Bir çocuğun hayatı söz konusuyken konuşacaksanız önce dilinizi temizlemeniz gerekir insanlık namına. O el kadar çocuğun kafatasını parçalayan “başına isabet eden cisim” değil, “gaz fişeği”, örneğin. “İsabet etmek” ise tesadüfi bir olay değil kasıtlı bir eylemin sonucudur. Bu sonuç, eylemi gerçekleştiren için arzu edilendir zaten. Böylesi vahşice bir hareketin sonucunda kanlar içinde toprağa düşen çocuğa da “yaralandı” denmez, “vuruldu” denir. İstanbul’da kalabalık olmalarıyla övündüğün seçim mitinglerine katılan kadın, yaşlı ve çocukları gösterip “demokrasi şöleni” diye gerinirken, Silvan’da mitingde vurulmuş çocuğun siyasete alet edildiğini söylemek ise dünyanın bütün kara parçalarında ve her dilde arsızlıktır. Utanmazların mazlumlara saygı duyması görülmüş şey değil, arsızdan saygı görmek mide de bulandırır üstelik, yokluğuna ancak şükredilir.
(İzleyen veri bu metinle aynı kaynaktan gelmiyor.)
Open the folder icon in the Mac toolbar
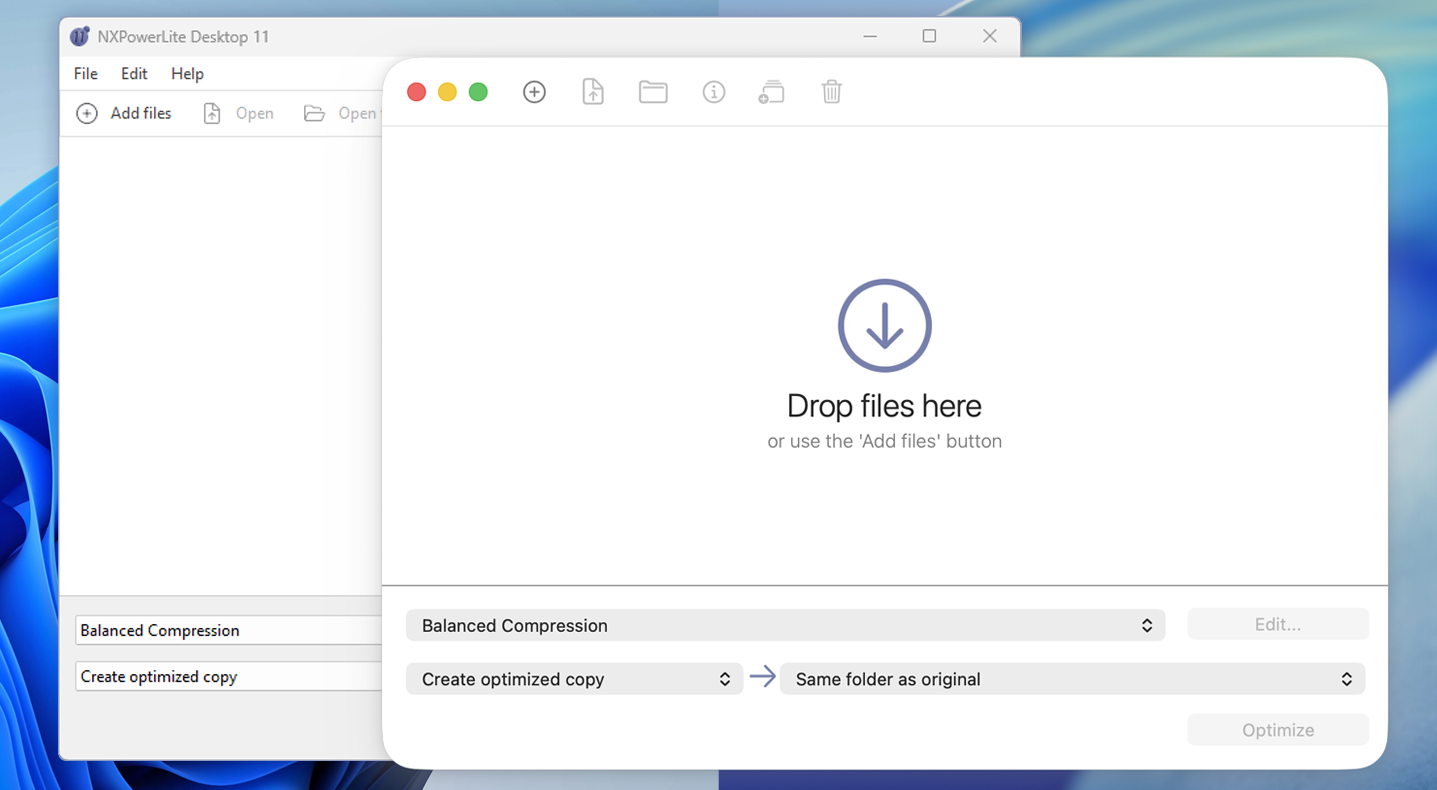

Duruma göre “onaylamama”, “kınama”, “lanetleme” gibi dozlarla servis edilebilen, iktidar lafazanları tarafından, steril bir duyarlılık gösterme aracı olarak hazır paketlerde bekletilip yeri geldiğinde muktedir aklayıcısı olarak kullanılan “polis şiddeti” açıklamaları da vicdan sahibi her insan için başkaları adına utanma sebebi olmalı. Bahsedilen şey, uygulayıcısının iktidar olduğu devlet terörüdür çünkü. Polis, nihayetinde iktidarın elindeki bir aygıttır. Dolayısıyla bu aygıtı kullanan, kahramanlaştıran, cinayetlerini meşru görerek geçiştiren iktidara ve liderine methiyeler düzerken bir yandan da “kahrolsun polis şiddeti” açıklamaları yapmak hiçbir şiddeti kahredemeyeceği gibi eylemin sahibini de zalim alkışlayan bir fırsatçı ya da şuursuz olmaktan kurtaramaz.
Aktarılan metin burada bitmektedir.